ボイストレーニングで基本となるのは、腹式呼吸のやり方です。
これを学ばないとどんな歌を歌っても良い声が出るようにはなりません。
たとえ声の質が良くなかったり、ハスキーボイスだったとしても、腹式呼吸で訓練して
出るようになった声は、真っ直ぐに通る声に聴こえます。

腹式呼吸は胸式呼吸と違ってお腹を膨らませながら息を吸うので、姿勢も大切になります。
まず、真っ直ぐに立って両脚を方の幅に開きます。
お腹に手のひらを当てて、腹筋の位置を確認します。
この時、背中は真っ直ぐよりも少し反り返る形で、お腹を前に出した方が空気を取り込み易くなります。

次に息を吸うのですが、慣れないうちは鼻よりも口から息を吸った方がやり易いです。
一気に「はあっ」と吸うのではなく、口を小さくすぼめて「すぅーっ」と音を絞りながら吸っていきます。
お腹が膨らむのを確認しながら少しずつ吸っていきましょう。

次は息を吐く練習をします。
息の吐き方は細かく「はっ」「はっ」と、横隔膜を反動させて息を塊にして押し出すようにします。
この時は胸の部分を使わない様にして、気持ちを自分の喉の声帯の部分に集中させるようにすると
上手に息が吐き上がってくれます。
お腹がヘコヘコと上下して、器官の部分が振動するような手応えがあれば、上手に息が吐けています。
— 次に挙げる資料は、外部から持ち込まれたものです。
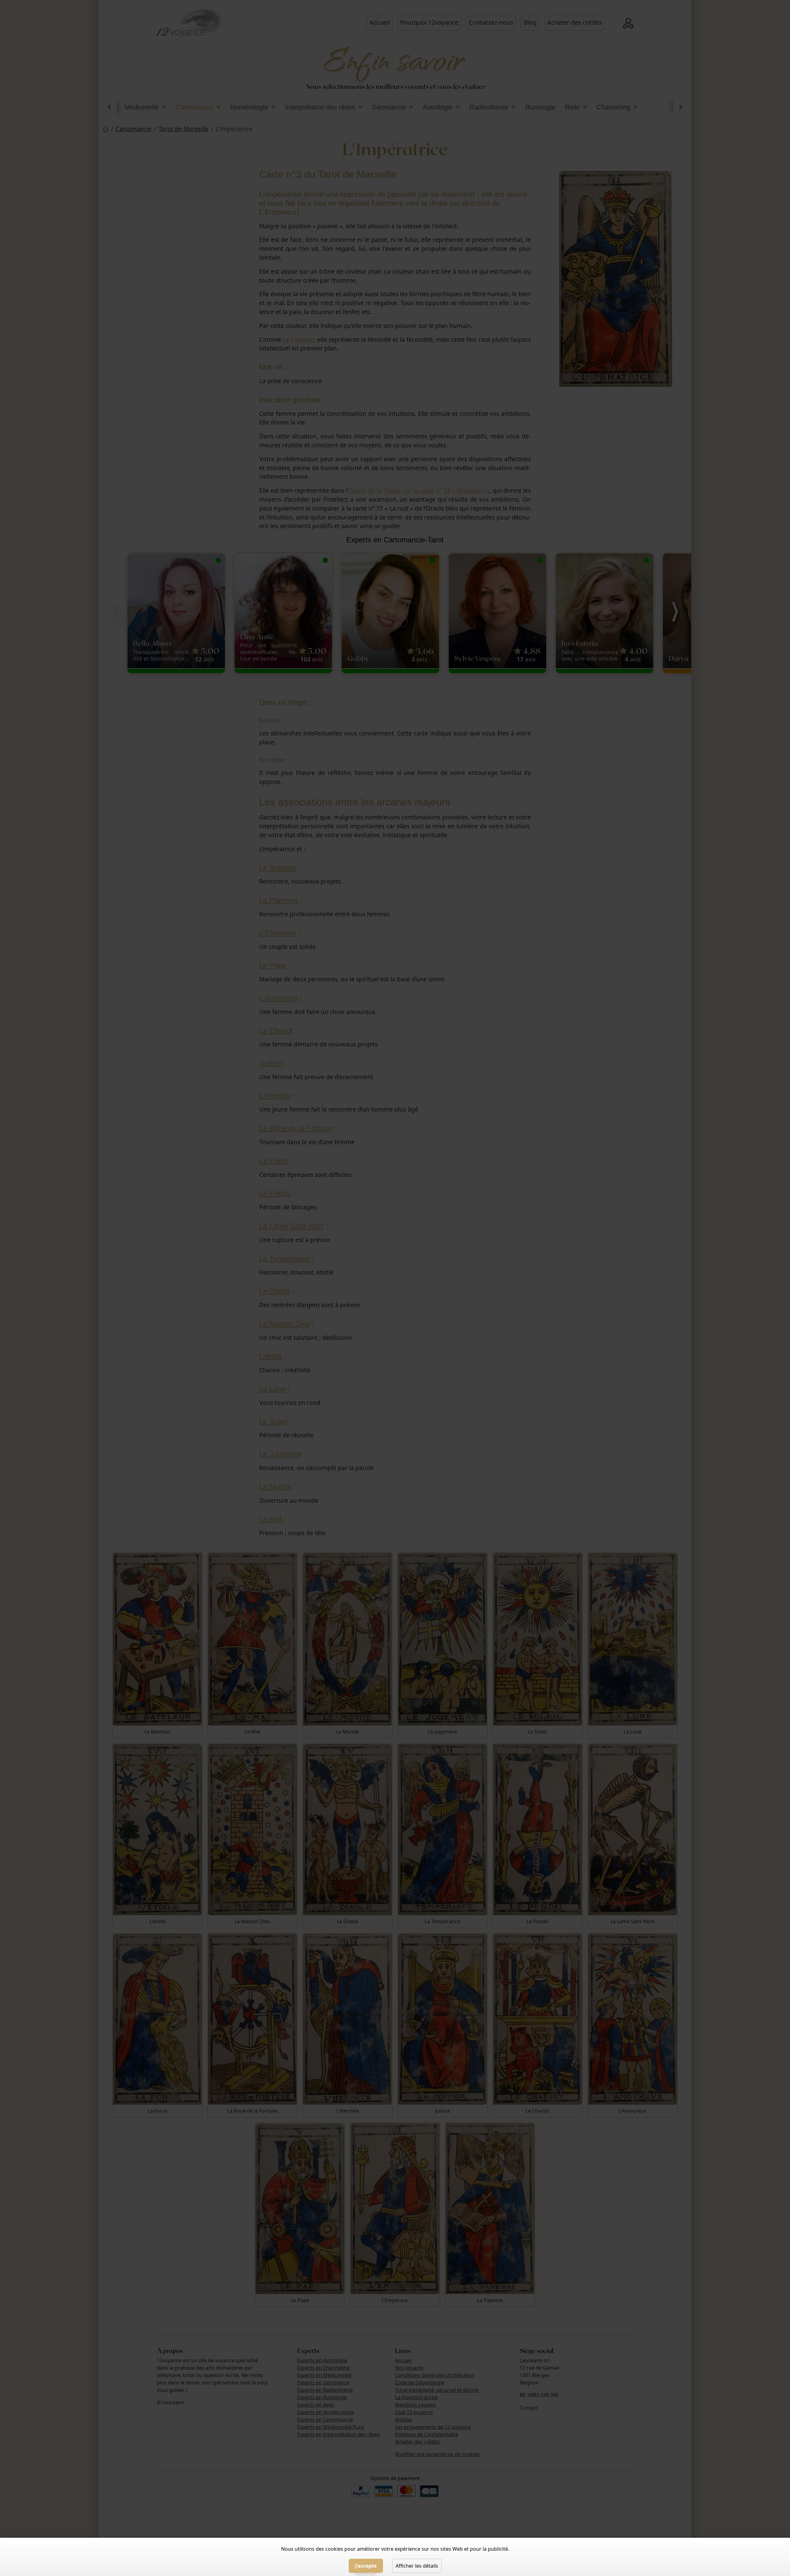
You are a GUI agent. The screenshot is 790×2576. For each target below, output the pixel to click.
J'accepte (365, 2565)
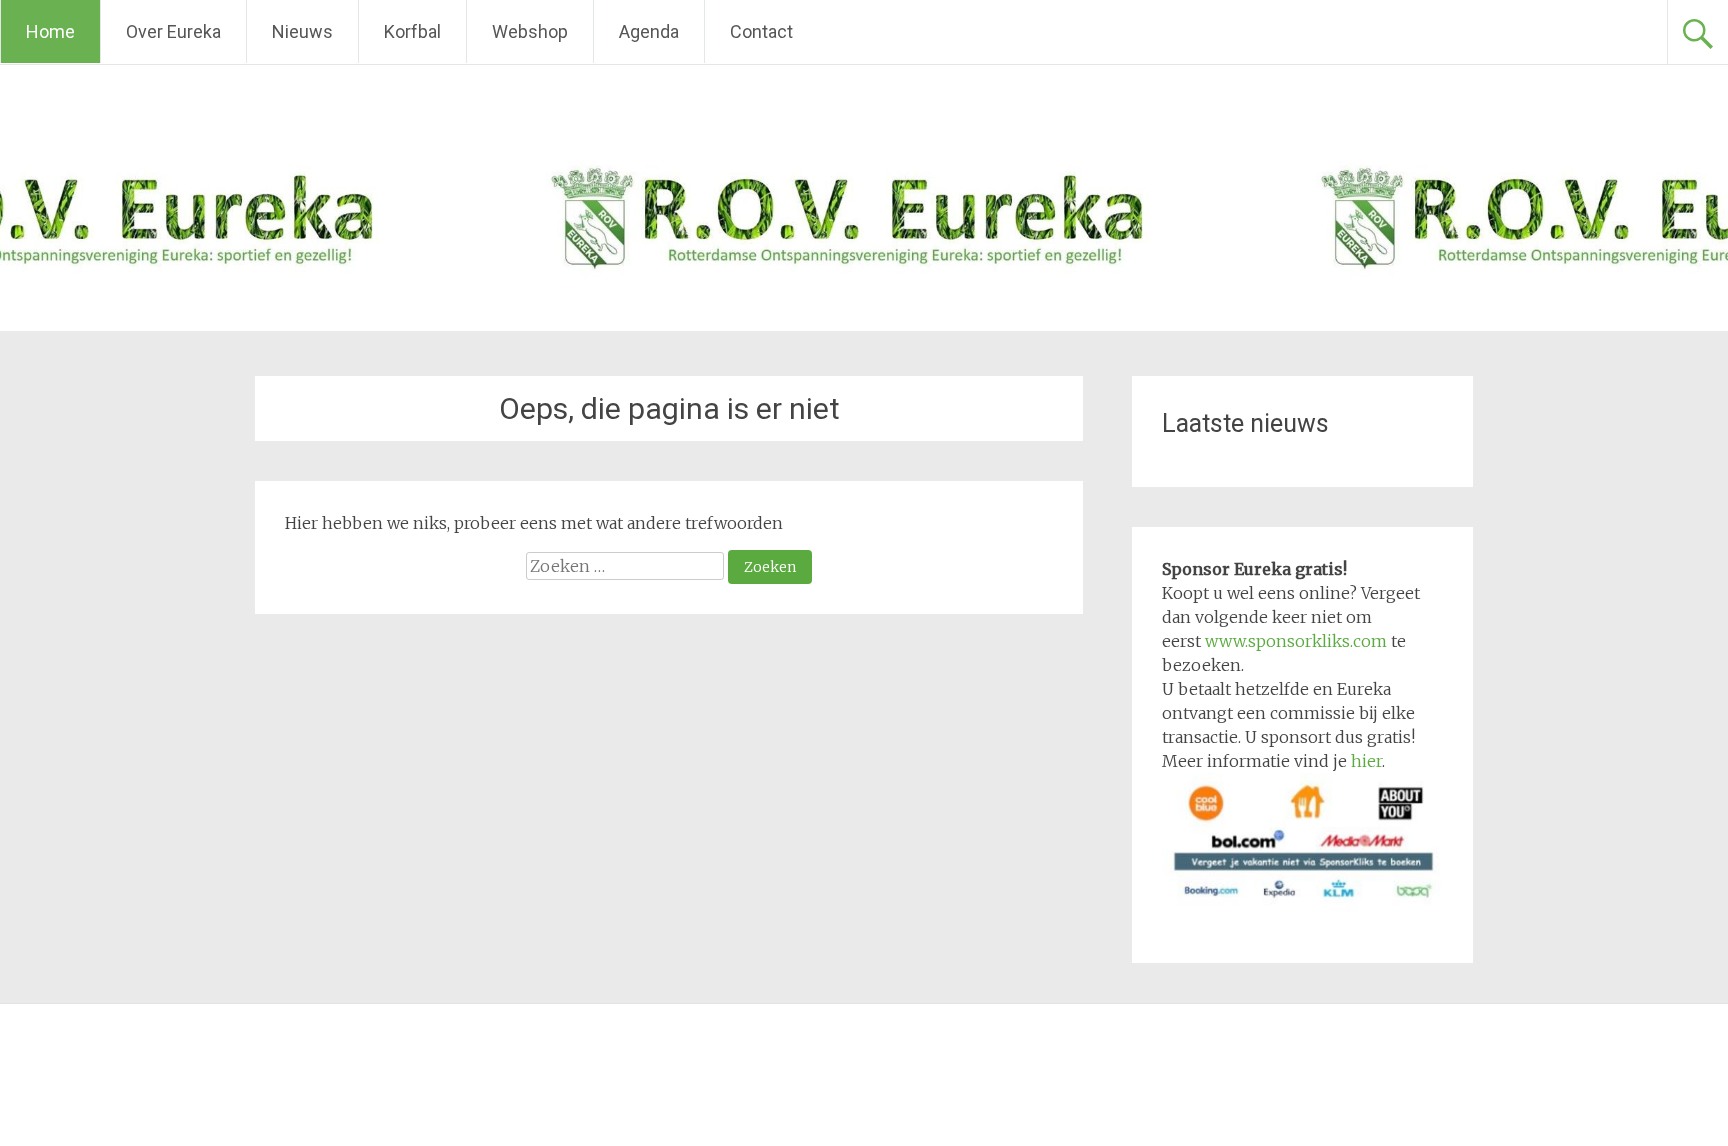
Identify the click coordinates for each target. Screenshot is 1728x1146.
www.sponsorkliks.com (1296, 641)
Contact (761, 31)
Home (50, 31)
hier (1366, 761)
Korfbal (412, 31)
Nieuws (302, 31)
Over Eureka (173, 31)
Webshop (530, 31)
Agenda (649, 31)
この息の上に声を乗せるのですが、最初は音程が無くても構いません。
お腹から空気を送り出しながら、「あ」の声だけを深く響かせるような気持ちで声を出しましょう。
喉が痛くならないようでしたらその次に「あ」だけでドレミファソラシドの音階を上がったり下がったり、
ゆっくりと繰り返します。

ここまで出来るようになれば、腹式呼吸で歌う準備ができました。
ところが腹式発声が出来ていても、いざ歌を歌うと胸式に戻ってしまう人もいるのです。
どうしてでしょうか、それは、音程をきちんと把握していないからです。
ズバリと音を出せずに探りながら声を出していると、自然と息が上の方、胸の方に集中してしまいます。
まずは歌いたい歌を完全に覚えて、メロディーを1音ずつ把握することから始めましょう。

サビの部分は殆どの歌で高音を出すようになっています。
最初は無理をせずに、サビ前まできっちり腹式呼吸で歌えるかどうかを確認しながら進めた方が良いでしょう。

最後に、ビブラートについて説明します。
声にかかるビブラートは、喉に負担をかけない様に息を抜く時に自然と声帯が振動して出るものです。
無理に上手に聞かせようと声を振るわなさなくても、腹式呼吸で歌の練習をすれば出来るようになりますので大丈夫ですよ。